Il était victime d'un accident du travail le 4 septembre 2018. Alors qu'il nettoyait un extracteur à bandes, son bras était arraché par la machine.
Par ordonnance du 1er février 2021, le juge de la mise en état du tribunal du travail de Papeete ordonnait une expertise médicale.
L'expert déposait son rapport le 9 août 2021. Il concluait que 'le 4 septembre 2018, M. [C] [E] a été victime d'un accident de travail, le membre supérieur droit du patient ayant été happé par un tapis roulant chargé de concassé.
Cet accident de travail a occasionné :
- une amputation traumatique par arrachement du membre supérieur droit compliqué de douleurs neuropathiques imputables à un névrome,
- un état de choc psychologique avec état de stress post-traumatique majeur non résolu actuellement en cours de traitement,
- les atteintes somatiques ont consolidé le 3 mai 2021,
- les atteintes psychologiques encore évolutives n'ont pas encore été consolidées et doivent faire l'objet d'une évaluation spécifique au terme d'un délai de deux années à compter de la présente expertise.
En l'état, les atteintes somatiques consolidées ont entraîné un déficit fonctionnel temporaire total de 196 jours, un déficit fonctionnel partiel à 75% de 779 jours, une incapacité temporaire totale de travail de 720 jours et une incapacité temporaire de travail de 50% pendant 255 jours'
L'expert fixe le déficit temporaire permanent à 65 % constitué par l'amputation du membre supérieur droit associé à des douleurs neurogènes à type de membre fantôme avec des réserves en aggravation concernant la possible survenue d'une majoration des douleurs.

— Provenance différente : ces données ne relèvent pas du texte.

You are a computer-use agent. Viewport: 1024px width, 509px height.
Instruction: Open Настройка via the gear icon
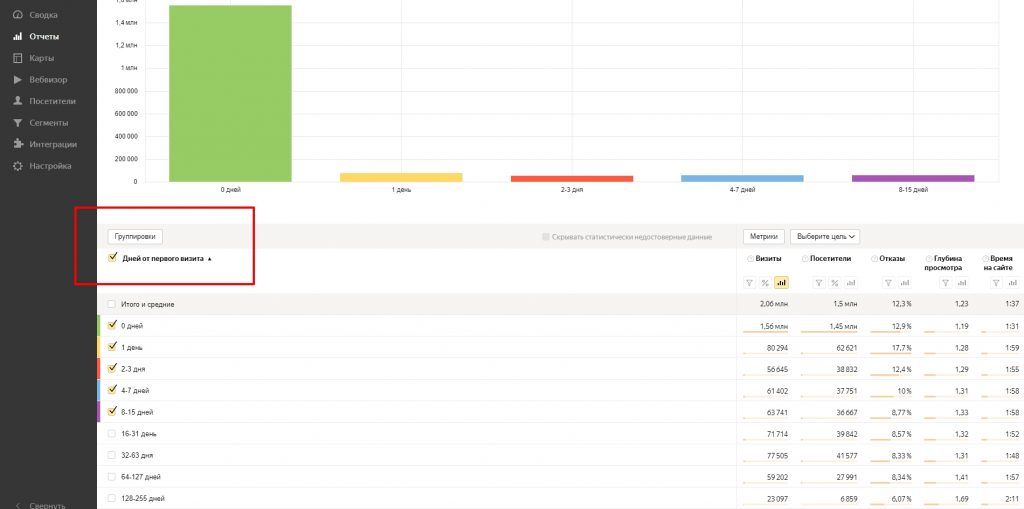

Il précise que ce déficit induit une gêne considérable dans l'exercice des activités professionnelles de manoeuvre en entreprise de concassage que pratiquait la victime à l'époque de l'accident et oblige à un difficile reclassement professionnel.
Il quantifie le pretium doloris à 7/7, le préjudice esthétique permanent à 4,5 /7 le préjudice esthétique temporaire à 4,5 /7 pendant 975 jours, le préjudice sexuel à 1,5/7.
Il retient un préjudice d'agrément constitué par l'impossibilité de reprise de la pétanque et de la pêche au moulinet.
Il estime que l'assistance d'une tierce personne est nécessaire à raison de deux heures par jours.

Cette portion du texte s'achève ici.